Unfortunately, this type of intellectual bankruptcy isn’t limited to social justice warriors on Twitter and Facebook. No, it even extends into the halls of Congress. Noah Diekemper gives us the details:
Last Thursday the Washington Post published an impassioned appeal from Sen. Tammy Duckworth (D-IL) imploring Americans to ban guns. You might think that hearing a senator from Illinois sing the praises of gun control laws to the rest of the country would border on high satire if only it weren’t so tragic a subject.
You’d probably be right, but you wouldn’t know from Duckworth’s editorial: she spends 700 words roping her audience into the agonizing realities of the problem and suggesting her detractors have been bought off. She expends zero effort to show how gun control laws are practical, effective, narrowly tailored, or apt—or that they work at all. She does not even allude to her home’s bleak but deserved reputation for gun violence even though a state-level analysis ranks Illinois as having one of the most draconian gun-control regimes in the nation.
Instead, Duckworth maligns those who disagree with her: “What I don’t understand is how some politicians can consider the National Rifle Association’s dollars more important than our kids’ lives.” This kind of accusation makes political persuasion and rational discourse impossible: bypassing every single argument, fact, narrative, and alternative course of action offered by your opponent, you make it clear that the well is poisoned. Their motive is self-interest that weighs their campaign dollars against children’s lives and finds the latter wanting.

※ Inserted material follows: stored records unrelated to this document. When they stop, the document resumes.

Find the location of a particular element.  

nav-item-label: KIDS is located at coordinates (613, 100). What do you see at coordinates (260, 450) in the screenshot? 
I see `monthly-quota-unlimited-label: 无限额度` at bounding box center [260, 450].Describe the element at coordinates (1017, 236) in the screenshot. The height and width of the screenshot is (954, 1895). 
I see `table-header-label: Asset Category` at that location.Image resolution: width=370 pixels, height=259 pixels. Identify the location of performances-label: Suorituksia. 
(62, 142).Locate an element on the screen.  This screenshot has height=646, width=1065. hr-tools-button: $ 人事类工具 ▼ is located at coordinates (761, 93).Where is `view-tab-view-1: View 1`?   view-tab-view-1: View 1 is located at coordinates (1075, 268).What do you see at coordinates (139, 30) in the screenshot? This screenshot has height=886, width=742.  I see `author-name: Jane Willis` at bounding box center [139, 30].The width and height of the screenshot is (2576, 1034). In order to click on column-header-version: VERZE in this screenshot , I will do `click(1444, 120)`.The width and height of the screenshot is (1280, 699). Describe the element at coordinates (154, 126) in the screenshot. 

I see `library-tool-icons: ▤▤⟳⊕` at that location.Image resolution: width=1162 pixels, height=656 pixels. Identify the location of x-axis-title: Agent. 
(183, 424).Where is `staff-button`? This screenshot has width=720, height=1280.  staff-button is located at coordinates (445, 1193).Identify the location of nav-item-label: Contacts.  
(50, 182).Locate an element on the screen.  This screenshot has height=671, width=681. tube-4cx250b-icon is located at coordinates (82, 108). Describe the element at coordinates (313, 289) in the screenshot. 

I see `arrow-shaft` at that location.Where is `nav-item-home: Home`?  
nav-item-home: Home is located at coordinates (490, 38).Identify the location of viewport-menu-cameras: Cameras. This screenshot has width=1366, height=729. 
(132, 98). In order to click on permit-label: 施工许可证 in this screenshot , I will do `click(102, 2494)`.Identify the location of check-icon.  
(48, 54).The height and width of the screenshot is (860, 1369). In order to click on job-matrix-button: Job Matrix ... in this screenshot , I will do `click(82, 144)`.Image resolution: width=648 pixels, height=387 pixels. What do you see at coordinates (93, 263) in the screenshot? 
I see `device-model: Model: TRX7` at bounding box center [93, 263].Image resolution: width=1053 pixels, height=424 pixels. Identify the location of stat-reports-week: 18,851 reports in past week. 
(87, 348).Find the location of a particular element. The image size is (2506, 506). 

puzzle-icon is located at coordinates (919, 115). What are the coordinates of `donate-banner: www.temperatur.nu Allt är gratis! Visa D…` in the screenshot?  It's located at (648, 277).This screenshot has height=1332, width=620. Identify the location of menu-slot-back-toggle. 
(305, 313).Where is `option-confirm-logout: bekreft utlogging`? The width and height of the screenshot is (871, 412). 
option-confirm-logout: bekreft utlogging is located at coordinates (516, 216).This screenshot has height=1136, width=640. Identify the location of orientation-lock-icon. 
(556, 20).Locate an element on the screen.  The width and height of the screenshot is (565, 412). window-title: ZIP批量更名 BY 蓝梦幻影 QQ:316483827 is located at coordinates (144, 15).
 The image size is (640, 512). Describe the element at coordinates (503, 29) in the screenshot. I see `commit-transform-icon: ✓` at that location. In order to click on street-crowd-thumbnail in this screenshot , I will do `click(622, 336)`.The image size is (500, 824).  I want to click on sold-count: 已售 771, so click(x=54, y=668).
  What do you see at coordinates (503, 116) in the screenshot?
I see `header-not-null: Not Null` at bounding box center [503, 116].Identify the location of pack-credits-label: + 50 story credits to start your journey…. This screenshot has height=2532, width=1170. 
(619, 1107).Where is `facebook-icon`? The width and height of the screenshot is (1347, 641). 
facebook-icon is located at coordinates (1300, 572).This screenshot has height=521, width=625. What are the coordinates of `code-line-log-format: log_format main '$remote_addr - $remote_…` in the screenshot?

Communicating that she considers serious arguments not worth addressing and her opponents wicked people, Duckworth makes it clear that trying to persuade her would be time wasted. A distinction recently articulated by stats maven Nate Silvercomes to mind: “Some people are good at making it not worth your while to argue with them—which can be a useful skill. But I wonder how many of them operate under the delusion that they’re skilled at *persuasion*, which is a totally different and indeed somewhat opposite phenomenon.”
What does it say about our country when even Senators can’t have have a calm rational discussion about an issue addressing the nuances of the situation but resort to avoiding real debate and hurling insults instead?
Maybe the first step in dealing with anti-gunners is to get them out of their emotions and into thinking and reasoning. That could be an effective first step in waking people up from their knee-jerk conditioned responses to guns.